Hello and welcome to Read the Classics. I’m Henry Eliot, the author of The Penguin Classics Book.
I love reading and discussing classic literature. I am currently an editor at Bloomsbury Publishing in London. I’ve previously worked as Classics Editor at Faber & Faber and Penguin Classics, where I created and hosted their podcast On the Road with Penguin Classics. I have been lucky enough to discuss literature and the classics around the world – up Scafell Pike in the Lake District, in the Argentine Embassy in London, at the Mumbai Literary Festival, outside a villa in Umbria and inside a haunted mansion in Vermont . . . and now I am loving discussing literature here on Substack.

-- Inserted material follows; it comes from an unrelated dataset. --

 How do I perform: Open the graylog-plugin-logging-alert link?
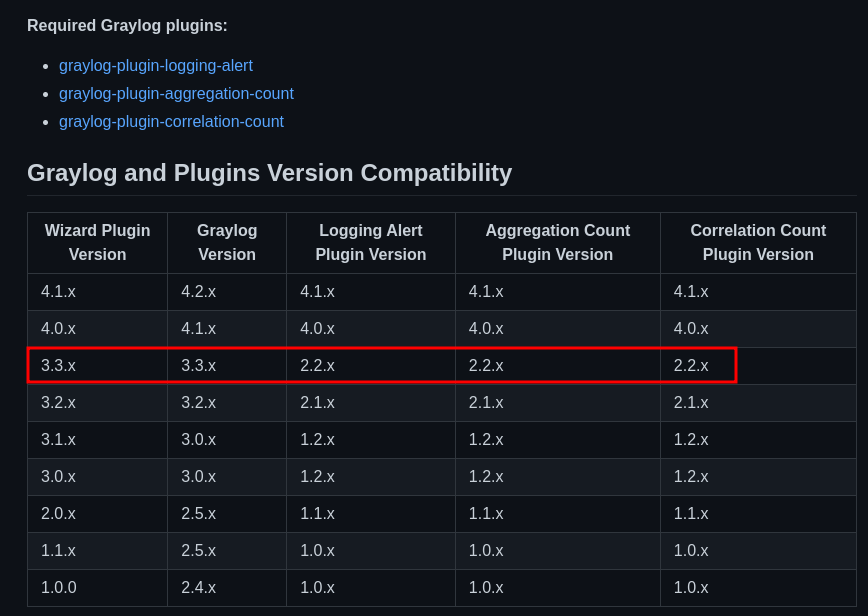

Join me to discuss the best books ever written.
How does it work?
Subscribe to Read the Classics to receive weekly emails with:
Read-alongs. The heart of this Substack: we read a new classic book each month with weekly opportunities for paid subscribers to comment and discuss as we read along together. You can browse previous read-alongs on the home page here.
Recommendations. I regularly recommend classic books that are topical or suitable reading for the time of year.
Round-ups of newly published classics and other lists.
Free subscribers to Read the Classics receive lots of great material – including the opportunity to join a year-long slow-read of a classic title, starting each January. (This year we are reading Anna Karenina and in 2026 we will be reading Fyodor Dostoyevsky’s The Brothers Karamazov – see below.)
There is also the option to support my work for £5 a month, for which I’d be very grateful.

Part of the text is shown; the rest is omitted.